To make sure this precious new satellite reaches orbit to deliver vital information for a range of applications that include monitoring plant growth and mapping changes in land cover, it has to be thoroughly tested before it is shipped to French Guiana for launch on a Vega rocket.
Since August, the Sentinel-2A satellite has been at IABG’s testing facilities near Munich in Germany where it has already been put through numerous functional and mechanical checks.
The latest round has focused on ensuring that it can withstand the noise and vibrations of liftoff and the shocks generated by the separation from the rocket.
This involved joining the satellite to a launch adapter and a model of Vega’s upper stage to check that they fit together as they should. The engineers also joined the umbilical connectors as part of this fit check.
In an acoustic chamber, two simultaneous explosions made sure the satellite will be able to withstand the shock when the rocket’s fairing is released shortly after the launch.
As the video above shows, a further test simulated the shock of separation when the satellite is released into orbit.
The Sentinel mission is based on a constellation of two identical satellites that are being developed in parallel. Sentinel-2B, which will be launched on a Rockot from Russia, will join Sentinel-2A in orbit in 2016.
That means a similar separation test was also carried out using a model of the Rockot adapter.
Prior to these important tests, engineers have also carried out a ‘light-tightness test’ to check that no light can enter the cavity holding the multispectral instrument. They also filled the fuel tank with 133 kg of fluid to stress its interfaces as in flight.
The satellite was then placed on a shaker to simulate the worst possible conditions during transportation and launch. In addition, the powerful sound system available in IABG’s acoustic chamber, replicated the very high sound pressure levels that will be experienced by the satellite during liftoff and its journey into orbit.
Paolo Laberinti, ESA’s Sentinel-2A Assembly, Integration and Test Manager, commented, “All these stringent tests have, so far, run very smoothly.

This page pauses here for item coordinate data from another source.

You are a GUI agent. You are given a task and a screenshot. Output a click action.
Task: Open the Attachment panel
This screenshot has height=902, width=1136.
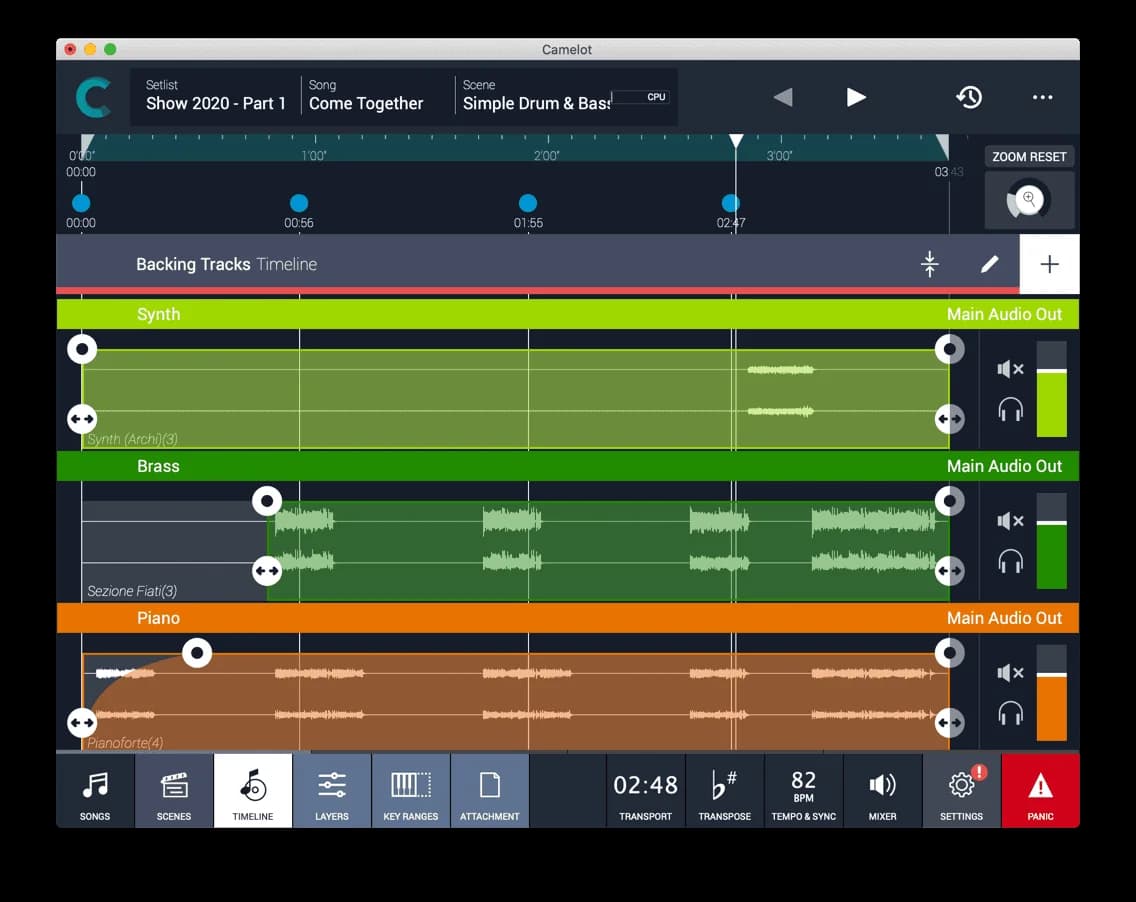[489, 791]
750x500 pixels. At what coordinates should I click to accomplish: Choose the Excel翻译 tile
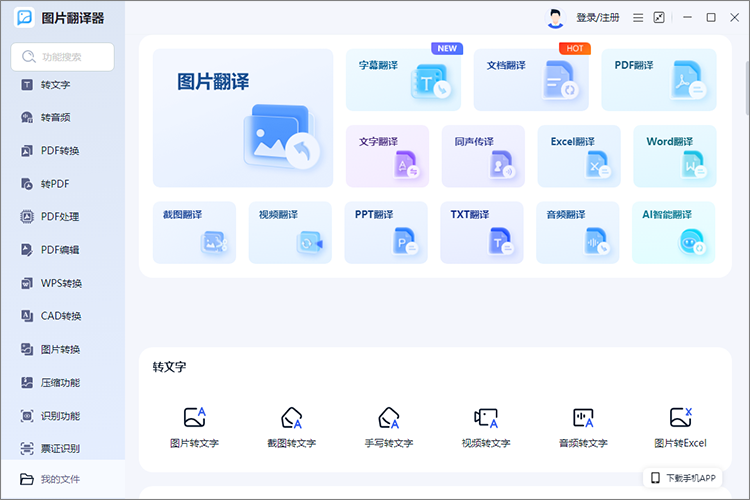pos(578,156)
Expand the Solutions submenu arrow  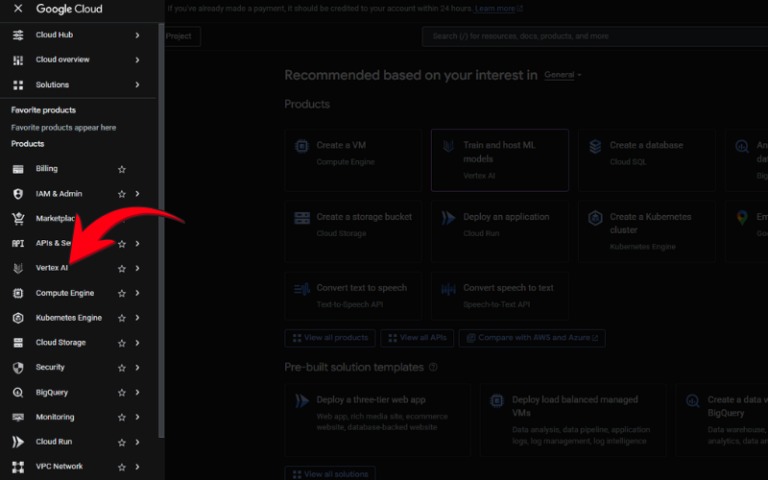pyautogui.click(x=137, y=85)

“Thanks to Airbus Defence and Space and IABG’s expertise, we can look forward confidently to the next phase of activities that will take us to the end of the year.
“The next round will include the full deployment of the solar panels, a check on the satellite’s alignment and the removal of the accelerometers prior to transferring the satellite to a thermal vacuum chamber where it will be exposed to harsh conditions that simulate the environment of space.”
The final Qualification and Acceptance Review will be held in March, before ESA gives permission to ship the satellite to French Guiana for launch.